### ENTRIES SHOWN:
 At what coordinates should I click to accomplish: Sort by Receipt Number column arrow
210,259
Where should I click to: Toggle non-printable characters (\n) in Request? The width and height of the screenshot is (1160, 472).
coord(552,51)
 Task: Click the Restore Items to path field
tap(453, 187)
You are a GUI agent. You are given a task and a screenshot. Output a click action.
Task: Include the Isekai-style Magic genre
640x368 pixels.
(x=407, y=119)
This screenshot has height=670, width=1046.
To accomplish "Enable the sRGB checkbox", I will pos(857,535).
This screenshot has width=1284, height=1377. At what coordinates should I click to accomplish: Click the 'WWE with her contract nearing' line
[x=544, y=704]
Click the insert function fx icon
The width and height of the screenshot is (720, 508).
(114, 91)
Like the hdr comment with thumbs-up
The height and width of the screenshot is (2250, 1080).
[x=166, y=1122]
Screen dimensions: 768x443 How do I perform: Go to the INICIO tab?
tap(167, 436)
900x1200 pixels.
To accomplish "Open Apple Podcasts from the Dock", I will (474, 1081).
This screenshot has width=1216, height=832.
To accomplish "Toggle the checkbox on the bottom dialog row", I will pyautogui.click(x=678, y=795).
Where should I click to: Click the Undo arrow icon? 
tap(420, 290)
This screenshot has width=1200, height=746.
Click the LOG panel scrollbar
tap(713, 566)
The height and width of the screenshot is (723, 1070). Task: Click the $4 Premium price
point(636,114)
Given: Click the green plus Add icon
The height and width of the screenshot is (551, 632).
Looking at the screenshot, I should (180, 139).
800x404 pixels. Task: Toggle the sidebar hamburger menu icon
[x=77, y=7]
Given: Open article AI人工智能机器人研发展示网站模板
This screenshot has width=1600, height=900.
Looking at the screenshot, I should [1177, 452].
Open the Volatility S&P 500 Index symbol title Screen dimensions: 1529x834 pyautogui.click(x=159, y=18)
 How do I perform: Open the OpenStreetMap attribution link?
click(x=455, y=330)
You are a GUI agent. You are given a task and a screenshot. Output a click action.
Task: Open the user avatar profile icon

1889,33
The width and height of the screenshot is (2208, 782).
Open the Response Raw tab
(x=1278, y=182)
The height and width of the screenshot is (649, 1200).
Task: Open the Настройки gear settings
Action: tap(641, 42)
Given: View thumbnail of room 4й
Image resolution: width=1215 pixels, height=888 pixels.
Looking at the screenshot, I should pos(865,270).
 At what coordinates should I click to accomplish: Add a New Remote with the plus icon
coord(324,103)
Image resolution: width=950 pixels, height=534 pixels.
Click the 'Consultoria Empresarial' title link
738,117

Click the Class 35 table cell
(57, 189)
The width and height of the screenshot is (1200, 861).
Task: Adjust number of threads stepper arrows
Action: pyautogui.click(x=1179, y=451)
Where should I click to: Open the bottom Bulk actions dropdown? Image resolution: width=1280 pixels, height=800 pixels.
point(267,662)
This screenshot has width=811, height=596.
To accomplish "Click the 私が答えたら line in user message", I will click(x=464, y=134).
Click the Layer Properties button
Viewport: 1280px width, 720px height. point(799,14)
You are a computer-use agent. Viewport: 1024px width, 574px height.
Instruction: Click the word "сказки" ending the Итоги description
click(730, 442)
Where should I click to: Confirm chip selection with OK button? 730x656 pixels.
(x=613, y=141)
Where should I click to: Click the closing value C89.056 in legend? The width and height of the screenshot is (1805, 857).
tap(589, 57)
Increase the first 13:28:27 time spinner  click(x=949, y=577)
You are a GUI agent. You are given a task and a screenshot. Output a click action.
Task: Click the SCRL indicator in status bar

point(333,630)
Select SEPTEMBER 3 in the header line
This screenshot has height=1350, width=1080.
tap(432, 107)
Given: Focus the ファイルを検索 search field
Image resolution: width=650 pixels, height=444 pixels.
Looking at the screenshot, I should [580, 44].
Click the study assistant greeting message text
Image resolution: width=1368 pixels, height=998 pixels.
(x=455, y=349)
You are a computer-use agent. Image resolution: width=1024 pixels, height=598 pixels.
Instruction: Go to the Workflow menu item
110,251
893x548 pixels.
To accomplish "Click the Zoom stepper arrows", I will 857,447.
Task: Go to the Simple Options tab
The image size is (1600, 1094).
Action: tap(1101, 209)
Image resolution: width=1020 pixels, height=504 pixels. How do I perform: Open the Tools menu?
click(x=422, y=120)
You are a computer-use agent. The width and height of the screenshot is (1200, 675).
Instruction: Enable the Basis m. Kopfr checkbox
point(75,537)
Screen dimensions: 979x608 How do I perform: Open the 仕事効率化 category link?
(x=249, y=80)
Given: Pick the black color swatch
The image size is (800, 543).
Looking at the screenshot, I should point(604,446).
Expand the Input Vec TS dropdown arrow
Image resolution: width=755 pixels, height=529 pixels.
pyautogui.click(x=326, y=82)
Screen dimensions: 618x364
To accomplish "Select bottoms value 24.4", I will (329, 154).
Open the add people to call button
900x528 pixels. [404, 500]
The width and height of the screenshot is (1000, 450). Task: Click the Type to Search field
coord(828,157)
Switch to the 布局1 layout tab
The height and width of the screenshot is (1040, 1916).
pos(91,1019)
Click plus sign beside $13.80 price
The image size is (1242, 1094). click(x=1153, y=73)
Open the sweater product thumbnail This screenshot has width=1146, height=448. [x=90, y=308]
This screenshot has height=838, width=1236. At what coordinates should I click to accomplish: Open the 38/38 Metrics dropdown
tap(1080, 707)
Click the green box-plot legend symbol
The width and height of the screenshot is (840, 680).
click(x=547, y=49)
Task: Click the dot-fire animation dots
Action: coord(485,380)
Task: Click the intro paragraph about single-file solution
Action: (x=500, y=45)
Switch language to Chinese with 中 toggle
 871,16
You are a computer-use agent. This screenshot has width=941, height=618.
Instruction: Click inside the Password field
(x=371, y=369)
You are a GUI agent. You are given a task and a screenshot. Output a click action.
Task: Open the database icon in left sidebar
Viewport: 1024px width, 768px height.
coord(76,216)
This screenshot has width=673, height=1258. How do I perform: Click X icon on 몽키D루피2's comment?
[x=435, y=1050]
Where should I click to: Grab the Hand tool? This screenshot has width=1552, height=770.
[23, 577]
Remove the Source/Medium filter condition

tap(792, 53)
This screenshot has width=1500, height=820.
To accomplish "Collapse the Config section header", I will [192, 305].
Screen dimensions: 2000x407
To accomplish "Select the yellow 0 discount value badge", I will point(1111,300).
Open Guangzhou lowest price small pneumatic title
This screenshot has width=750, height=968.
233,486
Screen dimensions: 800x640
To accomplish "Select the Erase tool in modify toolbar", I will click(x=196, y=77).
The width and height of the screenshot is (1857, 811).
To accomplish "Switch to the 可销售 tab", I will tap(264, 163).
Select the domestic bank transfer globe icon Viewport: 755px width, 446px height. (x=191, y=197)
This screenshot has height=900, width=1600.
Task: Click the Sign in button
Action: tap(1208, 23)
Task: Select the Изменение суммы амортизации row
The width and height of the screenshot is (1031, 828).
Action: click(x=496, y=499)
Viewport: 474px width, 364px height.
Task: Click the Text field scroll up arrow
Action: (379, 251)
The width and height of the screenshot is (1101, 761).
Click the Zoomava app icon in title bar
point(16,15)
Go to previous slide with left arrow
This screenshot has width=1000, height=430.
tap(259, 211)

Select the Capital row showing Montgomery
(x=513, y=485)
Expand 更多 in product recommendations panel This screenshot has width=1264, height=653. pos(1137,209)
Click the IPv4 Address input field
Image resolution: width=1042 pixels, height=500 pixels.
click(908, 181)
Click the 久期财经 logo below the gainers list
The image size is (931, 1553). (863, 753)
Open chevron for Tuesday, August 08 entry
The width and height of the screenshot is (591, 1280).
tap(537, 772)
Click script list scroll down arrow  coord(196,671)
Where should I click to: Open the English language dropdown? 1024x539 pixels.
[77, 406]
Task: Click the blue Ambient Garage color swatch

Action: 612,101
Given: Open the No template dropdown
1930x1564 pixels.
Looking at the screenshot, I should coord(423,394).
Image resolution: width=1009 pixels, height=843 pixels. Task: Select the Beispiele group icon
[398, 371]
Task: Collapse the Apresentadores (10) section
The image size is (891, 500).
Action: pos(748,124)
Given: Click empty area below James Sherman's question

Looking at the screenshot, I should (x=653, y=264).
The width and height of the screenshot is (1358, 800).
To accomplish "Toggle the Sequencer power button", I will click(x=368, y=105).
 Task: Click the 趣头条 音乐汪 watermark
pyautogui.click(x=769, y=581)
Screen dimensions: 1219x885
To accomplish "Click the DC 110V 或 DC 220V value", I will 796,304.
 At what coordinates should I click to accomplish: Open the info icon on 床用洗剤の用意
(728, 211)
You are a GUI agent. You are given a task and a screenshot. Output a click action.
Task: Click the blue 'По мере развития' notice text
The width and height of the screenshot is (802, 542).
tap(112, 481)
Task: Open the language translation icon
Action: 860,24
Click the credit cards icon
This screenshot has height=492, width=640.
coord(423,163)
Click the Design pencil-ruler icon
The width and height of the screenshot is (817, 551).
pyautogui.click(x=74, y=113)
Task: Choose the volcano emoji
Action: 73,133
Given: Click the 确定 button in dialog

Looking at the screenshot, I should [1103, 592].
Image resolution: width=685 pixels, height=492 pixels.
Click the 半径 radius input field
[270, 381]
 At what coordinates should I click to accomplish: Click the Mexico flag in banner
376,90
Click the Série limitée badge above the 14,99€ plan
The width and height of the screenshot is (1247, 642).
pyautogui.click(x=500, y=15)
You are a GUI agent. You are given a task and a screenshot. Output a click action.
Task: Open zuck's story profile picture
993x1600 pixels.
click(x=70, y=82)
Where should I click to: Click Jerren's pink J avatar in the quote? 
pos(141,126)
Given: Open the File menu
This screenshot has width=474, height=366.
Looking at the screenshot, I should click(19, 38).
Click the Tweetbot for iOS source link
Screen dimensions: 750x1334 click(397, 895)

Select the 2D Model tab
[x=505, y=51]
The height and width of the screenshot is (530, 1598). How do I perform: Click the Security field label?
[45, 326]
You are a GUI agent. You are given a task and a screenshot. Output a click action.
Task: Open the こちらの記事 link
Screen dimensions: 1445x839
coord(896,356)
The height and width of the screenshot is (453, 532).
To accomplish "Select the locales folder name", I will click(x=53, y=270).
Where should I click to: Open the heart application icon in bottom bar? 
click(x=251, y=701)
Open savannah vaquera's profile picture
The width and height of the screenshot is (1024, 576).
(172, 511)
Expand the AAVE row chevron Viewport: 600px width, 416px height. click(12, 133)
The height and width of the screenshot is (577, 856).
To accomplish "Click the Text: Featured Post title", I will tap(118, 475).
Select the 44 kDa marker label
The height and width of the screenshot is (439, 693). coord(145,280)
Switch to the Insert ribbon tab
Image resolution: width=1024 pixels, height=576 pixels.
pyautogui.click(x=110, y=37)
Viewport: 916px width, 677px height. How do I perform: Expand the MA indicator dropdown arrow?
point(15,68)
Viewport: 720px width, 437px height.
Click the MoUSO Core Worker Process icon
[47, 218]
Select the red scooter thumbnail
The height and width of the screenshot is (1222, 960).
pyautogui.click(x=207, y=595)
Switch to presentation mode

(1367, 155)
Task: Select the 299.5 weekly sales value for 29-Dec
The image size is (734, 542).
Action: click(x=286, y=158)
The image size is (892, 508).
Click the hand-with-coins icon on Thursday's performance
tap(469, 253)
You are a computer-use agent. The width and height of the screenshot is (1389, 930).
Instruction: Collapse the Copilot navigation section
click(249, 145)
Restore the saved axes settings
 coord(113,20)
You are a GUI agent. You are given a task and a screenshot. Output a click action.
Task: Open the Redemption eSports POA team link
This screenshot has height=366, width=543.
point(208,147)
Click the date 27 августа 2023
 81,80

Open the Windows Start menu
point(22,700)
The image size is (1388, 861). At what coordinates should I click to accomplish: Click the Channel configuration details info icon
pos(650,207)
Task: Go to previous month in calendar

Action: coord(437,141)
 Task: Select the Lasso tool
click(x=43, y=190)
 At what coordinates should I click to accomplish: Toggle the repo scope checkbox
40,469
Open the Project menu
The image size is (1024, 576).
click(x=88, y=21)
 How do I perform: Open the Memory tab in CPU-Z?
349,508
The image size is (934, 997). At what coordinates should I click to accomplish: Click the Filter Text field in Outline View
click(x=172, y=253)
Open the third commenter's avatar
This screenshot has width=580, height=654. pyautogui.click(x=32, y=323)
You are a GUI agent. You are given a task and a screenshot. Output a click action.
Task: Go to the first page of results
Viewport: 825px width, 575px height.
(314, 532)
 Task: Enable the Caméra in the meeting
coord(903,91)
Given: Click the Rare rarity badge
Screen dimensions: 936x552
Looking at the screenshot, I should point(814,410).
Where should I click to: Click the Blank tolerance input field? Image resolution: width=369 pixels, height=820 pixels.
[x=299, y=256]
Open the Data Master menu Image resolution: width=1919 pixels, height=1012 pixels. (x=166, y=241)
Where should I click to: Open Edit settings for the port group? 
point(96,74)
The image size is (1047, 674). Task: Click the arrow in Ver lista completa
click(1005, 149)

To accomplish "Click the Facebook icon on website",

### TASK REQUIREMENTS:
When the line with "Viewport: 916px width, 677px" is reached in the data above, start copying there, and copy each line exactly until the line with "The image size is (892, 508)." has been copied; copy nothing else.

### PROBLEM SOLUTION:
Viewport: 916px width, 677px height. How do I perform: Expand the MA indicator dropdown arrow?
point(15,68)
Viewport: 720px width, 437px height.
Click the MoUSO Core Worker Process icon
[47, 218]
Select the red scooter thumbnail
The height and width of the screenshot is (1222, 960).
pyautogui.click(x=207, y=595)
Switch to presentation mode

(1367, 155)
Task: Select the 299.5 weekly sales value for 29-Dec
The image size is (734, 542).
Action: click(x=286, y=158)
The image size is (892, 508).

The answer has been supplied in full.